THE PROBLEM: Take the material below and extract the lines from the one with "This screenshot has width=500, height=500." through the one with "Close the installer with the red X", word for word, without pictures.

GIVEN DATA:

****************************************

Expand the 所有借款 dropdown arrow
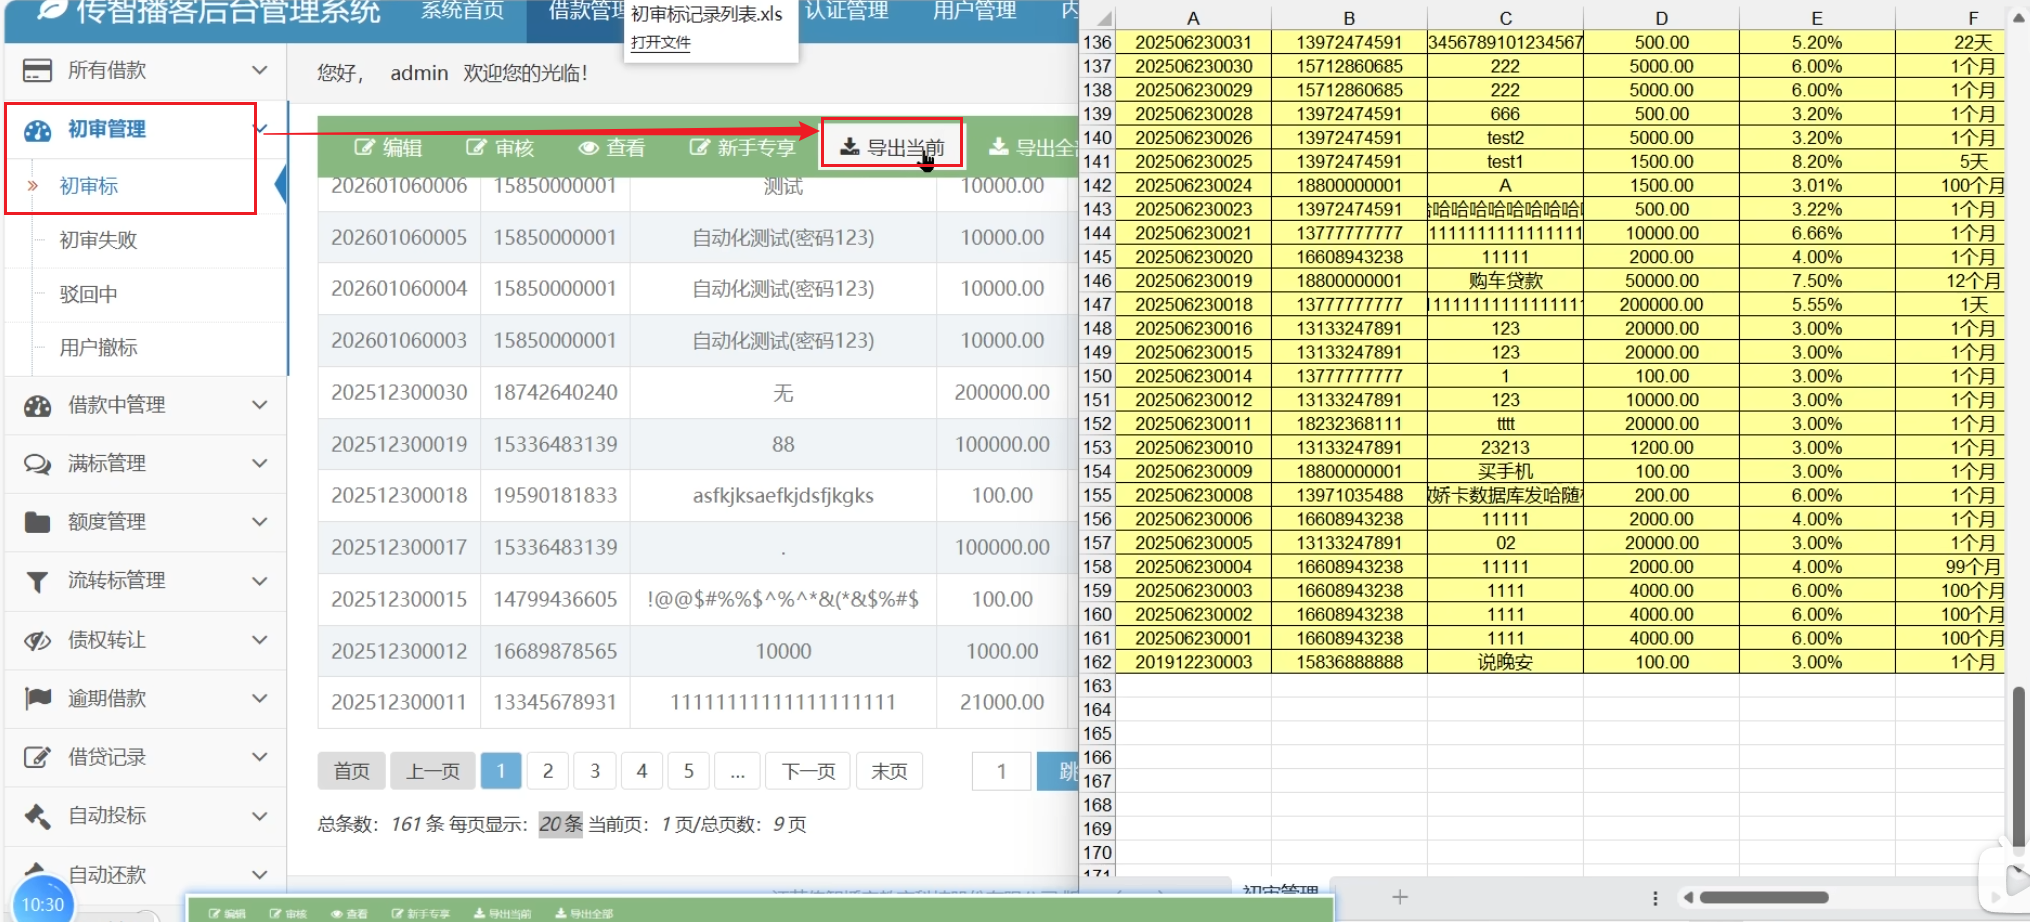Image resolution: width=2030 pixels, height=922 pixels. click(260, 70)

****************************************

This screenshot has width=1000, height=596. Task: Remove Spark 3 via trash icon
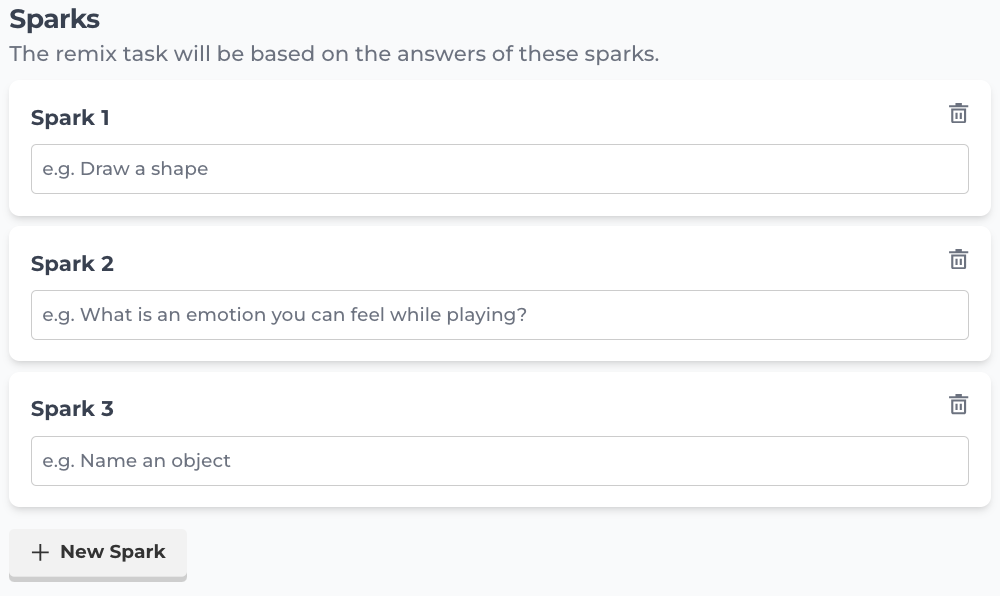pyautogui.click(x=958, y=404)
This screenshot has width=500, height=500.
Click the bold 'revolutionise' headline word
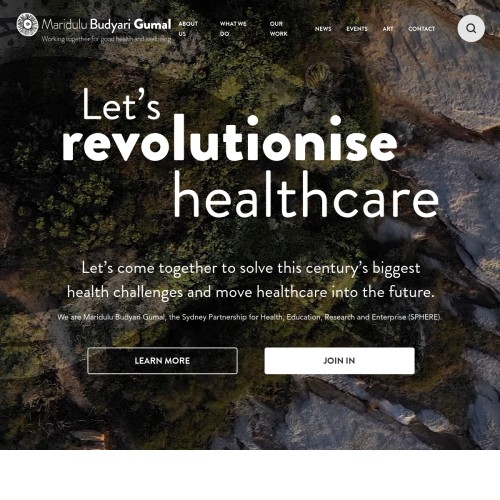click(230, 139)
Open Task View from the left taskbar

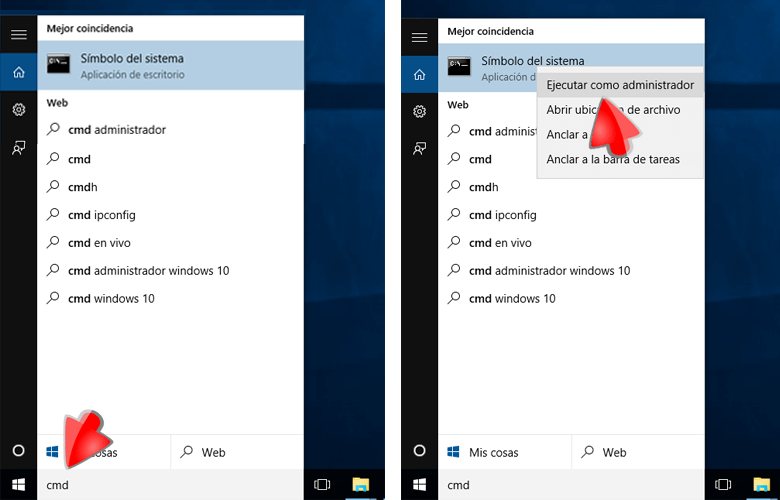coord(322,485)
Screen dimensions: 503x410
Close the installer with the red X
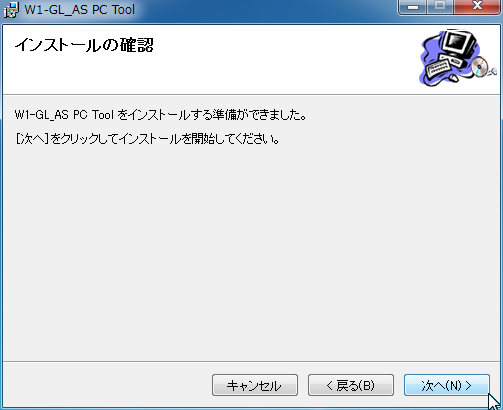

****************************************

SOLUTION FOR THIS PROBLEM:
This screenshot has width=500, height=500.
Click the bold 'revolutionise' headline word
click(230, 139)
Open Task View from the left taskbar

coord(322,485)
Screen dimensions: 503x410
Close the installer with the red X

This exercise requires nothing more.